Les systèmes économiques sont dans leur ensemble indifférents aux biens ou au mal qu’ils peuvent générer dans la mesure où les objectifs se résument à la productivité et aux bénéfices d’une nation. Le PIB quantifie la production de richesse de cette nation. Pour autant, même excellent, le chiffre de cet indicateur n’est pas gage de vertuosité dans la redistribution des richesse produites. Ainsi les États-Unis, qui sont un des pays les plus riches si on se réfère au PIB par habitant, ont le taux de pauvreté le plus élevé. D’où l’idée de la part des politiques de mettre en scène ‘’ le pouvoir d’achat ’’ qui est la capacité pour chaque citoyen de pouvoir acquérir les biens nécessaires à sa vie quotidienne. De prime abord, la mesure parait juste. Cependant elle n’interroge pas sur le bonheur qu’ont les gens de vivre là où ils sont.

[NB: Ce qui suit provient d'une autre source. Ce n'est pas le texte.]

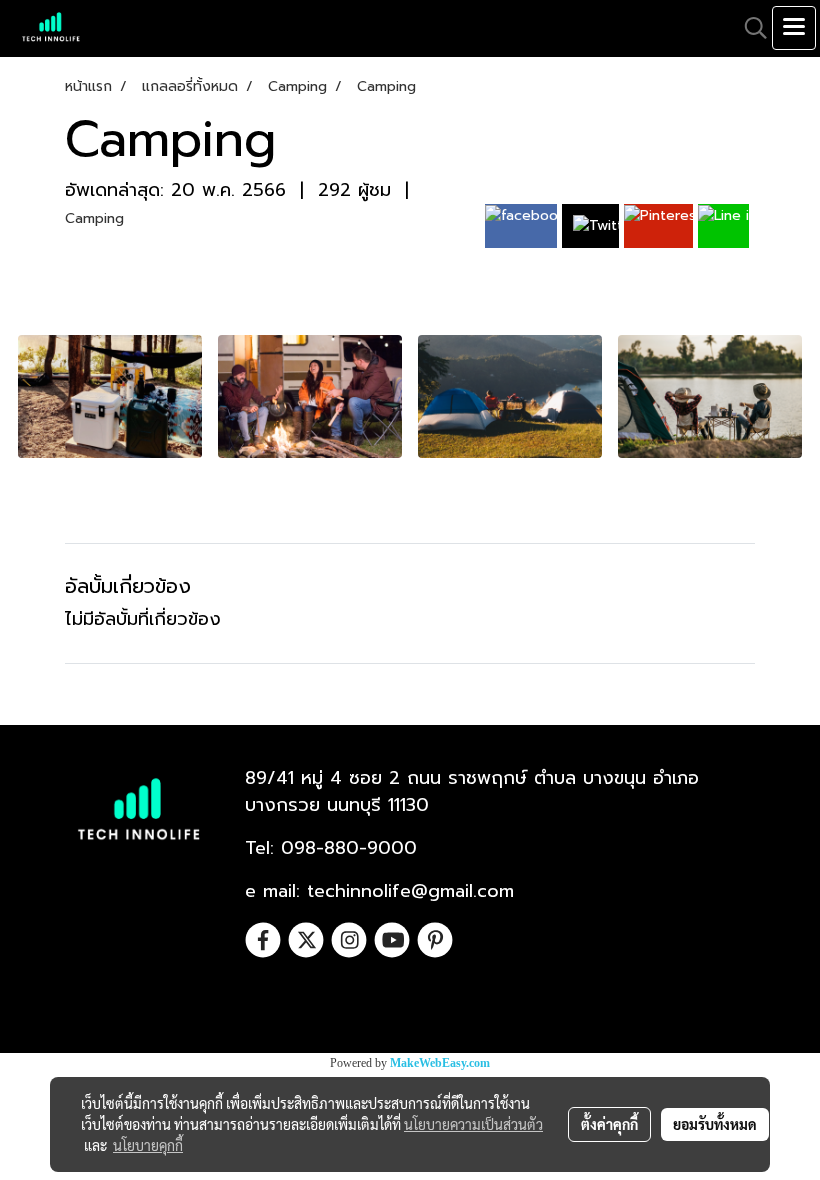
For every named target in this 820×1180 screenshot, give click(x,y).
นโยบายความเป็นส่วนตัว (473, 1124)
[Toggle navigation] (794, 28)
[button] (749, 28)
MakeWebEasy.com (440, 1063)
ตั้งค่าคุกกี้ (609, 1124)
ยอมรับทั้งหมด (715, 1124)
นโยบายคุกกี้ (148, 1145)
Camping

Le terme ‘’bonheur’’ est peut-être excessif parce qu’on rentre dans l’intime des êtres. Toutefois, les scandinaves n’hésitent pas à utiliser la notion de « bonheur national brut » plutôt que celle, jugée trop étroite, de produit intérieur brut (PIB) pour guider les politiques des pays.

Ils répondent à la question ; Qu’est-ce donc qui rend heureux ? Sur le plan individuel : une bonne santé physique et mentale, des relations amoureuses, familiales et amicales gratifiantes, un travail stable, rémunérateur et satisfaisant. Sur le plan collectif : un revenu national décent partagé de façon égalitaire, l’espérance d’une longue vie en santé, la capacité de faire des choix de vie libres, la générosité, l’absence de corruption perçue dans les entreprises et l’État.

Le sociologue Nicolas Framont propose lui ‘’ un pouvoir de vivre ‘’ plutôt qu’un bonheur parfait. Il constate que la focalisation sur la notion de pouvoir d’achat est ce qui a permis au gouvernement actuel de prendre de nombreuses mesures anti-sécurité sociale, au nom de l’augmentation de cette notion. (Désert médical, absence de services administratifs dans les communes, gares SNCF désertées, etc.).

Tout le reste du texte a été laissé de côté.